Glycemic control drug for weight loss
Semaglutide may help people with obesity. The compound, semaglutide, has a chemical structure that is very similar to the hormone glucagon-like peptide 1 (GLP-1), which regulates both insulin secretion and appetite. In December, the U.S. Food and Drug Administration approved the semaglutide injection Ozempic as a once-weekly adjunct to diet and exercise to improve glycemic control in adults with type-2 diabetes.

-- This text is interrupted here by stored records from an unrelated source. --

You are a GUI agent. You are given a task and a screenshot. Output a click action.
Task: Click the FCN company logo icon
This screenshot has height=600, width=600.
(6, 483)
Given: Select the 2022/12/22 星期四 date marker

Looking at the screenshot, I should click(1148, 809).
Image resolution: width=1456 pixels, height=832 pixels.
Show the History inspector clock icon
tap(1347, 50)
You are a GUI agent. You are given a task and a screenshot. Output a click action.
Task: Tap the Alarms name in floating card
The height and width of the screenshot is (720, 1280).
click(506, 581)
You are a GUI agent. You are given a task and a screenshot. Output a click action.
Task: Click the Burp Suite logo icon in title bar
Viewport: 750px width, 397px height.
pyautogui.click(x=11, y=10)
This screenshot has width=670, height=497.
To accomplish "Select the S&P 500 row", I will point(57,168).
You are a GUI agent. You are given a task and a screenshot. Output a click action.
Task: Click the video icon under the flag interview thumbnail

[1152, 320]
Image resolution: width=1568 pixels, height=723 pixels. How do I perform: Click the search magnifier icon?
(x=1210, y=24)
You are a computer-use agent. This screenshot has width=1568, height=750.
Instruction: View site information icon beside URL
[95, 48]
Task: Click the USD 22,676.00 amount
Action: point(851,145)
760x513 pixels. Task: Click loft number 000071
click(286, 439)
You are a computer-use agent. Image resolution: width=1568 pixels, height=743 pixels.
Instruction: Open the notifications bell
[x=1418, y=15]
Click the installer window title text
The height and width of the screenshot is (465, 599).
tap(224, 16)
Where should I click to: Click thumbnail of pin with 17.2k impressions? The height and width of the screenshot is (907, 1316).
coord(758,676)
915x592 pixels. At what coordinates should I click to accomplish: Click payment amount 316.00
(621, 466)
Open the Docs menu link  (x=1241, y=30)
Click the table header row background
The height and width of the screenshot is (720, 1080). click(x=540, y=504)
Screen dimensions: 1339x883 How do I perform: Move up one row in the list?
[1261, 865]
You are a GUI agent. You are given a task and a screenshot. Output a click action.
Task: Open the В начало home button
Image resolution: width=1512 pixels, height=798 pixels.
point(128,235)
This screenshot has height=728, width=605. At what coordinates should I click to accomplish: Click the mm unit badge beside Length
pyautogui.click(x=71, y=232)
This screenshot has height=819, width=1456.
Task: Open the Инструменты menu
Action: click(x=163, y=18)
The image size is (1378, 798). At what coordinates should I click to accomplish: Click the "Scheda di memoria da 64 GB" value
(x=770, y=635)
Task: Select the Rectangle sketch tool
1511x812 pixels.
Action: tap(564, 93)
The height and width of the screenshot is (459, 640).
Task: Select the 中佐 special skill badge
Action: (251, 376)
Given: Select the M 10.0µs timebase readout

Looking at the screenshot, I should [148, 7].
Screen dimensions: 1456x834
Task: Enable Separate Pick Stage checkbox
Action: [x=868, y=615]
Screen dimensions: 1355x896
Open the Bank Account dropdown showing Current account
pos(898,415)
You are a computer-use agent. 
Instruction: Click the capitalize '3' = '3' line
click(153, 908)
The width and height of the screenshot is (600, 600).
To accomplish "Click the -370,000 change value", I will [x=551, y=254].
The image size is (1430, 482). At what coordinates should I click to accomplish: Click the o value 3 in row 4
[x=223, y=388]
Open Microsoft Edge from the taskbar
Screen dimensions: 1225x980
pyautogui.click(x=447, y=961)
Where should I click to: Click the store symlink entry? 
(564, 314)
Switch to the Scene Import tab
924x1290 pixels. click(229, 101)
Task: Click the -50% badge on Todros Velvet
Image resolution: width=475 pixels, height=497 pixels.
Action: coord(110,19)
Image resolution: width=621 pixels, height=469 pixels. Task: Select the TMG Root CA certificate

"This randomized study of weight loss induced with semaglutide in people with obesity but without diabetes has shown the highest weight reductions yet seen for any pharmaceutical intervention," said lead author Patrick M. O'Neil, Ph.D., Director of the Weight Management Center and Professor of Psychiatry and Behavioral Sciences at the Medical University of South Carolina in Charleston, S.C.
Obesity and not diabetes
The new study included 957 participants, 35 percent of whom were male. All participants had a body mass index (BMI) of at least 30, but did not have diabetes. They were randomly assigned to seven different groups. Five groups received different doses of semaglutide (between 0.05 mg and 0.4 mg) via injection once daily; a sixth group received a placebo, and a seventh group received 3 mg of the diabetes drug liraglutide. All participants received monthly diet and exercise counseling.
Sixty five percent of participants who received 0.4 mg of semaglutide per day lost at least 10 percent of their body weight, compared with 10 percent of those in the placebo group and 34 percent of the liraglutide group.
The most common adverse events in those taking semaglutide were mild/moderate nausea, as seen previously with GLP-1 receptor agonists.
O'Neil noted that further studies of semaglutide for obesity are underway.